It is a fashionable but fallacious view that there can be any substantial separation of functions of this kind. Decisions about the levels and structures of interest rates and supplies of liquid funds, about levels and compositions of government expenditures and sources of revenue, and about the encouragement and infrastructures of different sectors of industrial and commercial activities, will all have their own and often contradictory effects upon price inflation, employment, capital and current balances of international payments, budget surpluses or deficits, distribution of income and wealth, and so on. Successful recovery, and thereafter successful maintenance of prosperity, demand a single, carefully considered, jointly planned and jointly operated economic strategy.

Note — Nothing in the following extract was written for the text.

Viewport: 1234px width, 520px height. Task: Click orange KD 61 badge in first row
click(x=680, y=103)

Mr Dow gives the simple but cogent example of the need for some centralised decision whether the interest rate should be reduced to 5 per cent to aid the recovery of capital investment, or held at a sufficiently high level to prevent a depreciation of the pound, which would inflate import prices. But there is a host of other equally important interactions between monetary, fiscal and economic policies which must be judged centrally as a single whole.
In addition, your 'plan for recovery' fails to stress one other basic requirement for sustained recovery, which even the eagle eye of Mr Dow fails to illuminate. A central feature of your programme is the expansion, in one form or another, of monetary expenditure on domestically produced goods and services, to promote production and employment. But in our imperfectly competitive economy, when the market for the product of a particular firm expands, the management can respond either by producing a greater output, investing in more capital equipment and employing more workers at unchanged money prices and wage rates, or by raising its prices and so the wages and dividends of the existing workers and capital resources.

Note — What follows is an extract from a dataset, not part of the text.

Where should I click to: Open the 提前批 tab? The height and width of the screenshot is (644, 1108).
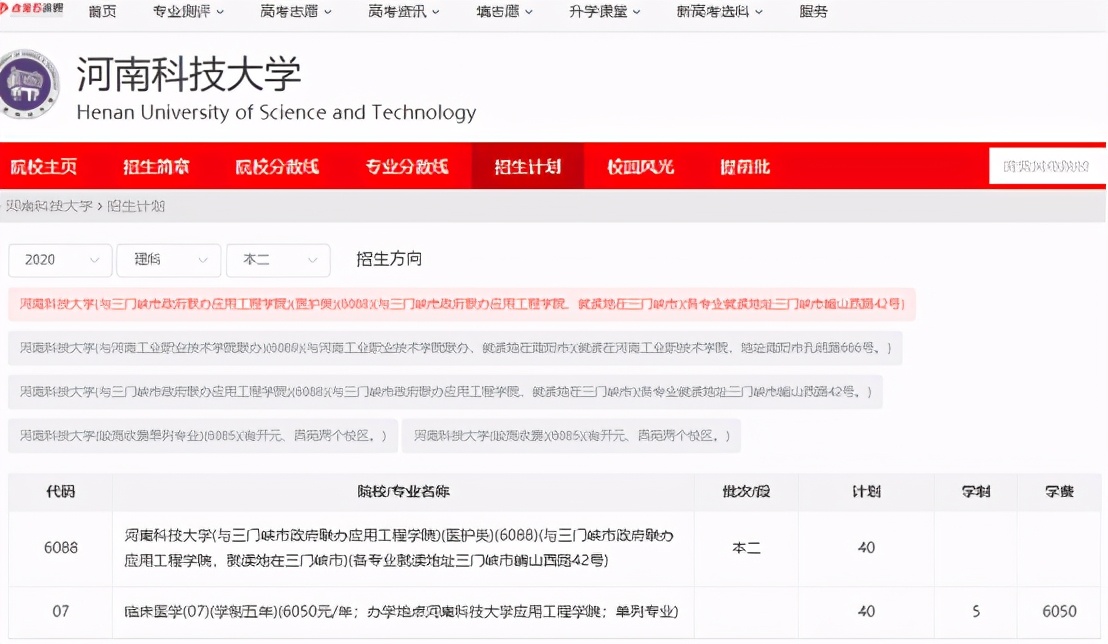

It may be true that, with the present extremely high levels of unemployment, there can be a substantial real expansion with little extra price inflation; but soon (perhaps when unemployment has been reduced from 3 million to 2 million), we will again be forced to adopt a restrictive policy to fight the threat of renewed runaway inflation.

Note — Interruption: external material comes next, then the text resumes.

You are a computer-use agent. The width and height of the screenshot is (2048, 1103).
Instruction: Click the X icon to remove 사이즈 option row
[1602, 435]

By far the most difficult and important problem in our economy is how to ensure that increased demand leads to increased output rather than to higher money prices. If this basic problem could be solved, the rest would be child's play. But no one gives any thought at present to this problem, the solution of which will be found to require much more radical and extensive changes in our financial and economic institutions than is generally recognised, and which requires discussion not in a short letter but in a rather long book.
Yours faithfully,
J. E. MEADE
Little Shelford
Cambridgeshire
27 October
The writer was awarded the Nobel Prize for Economics, 1977.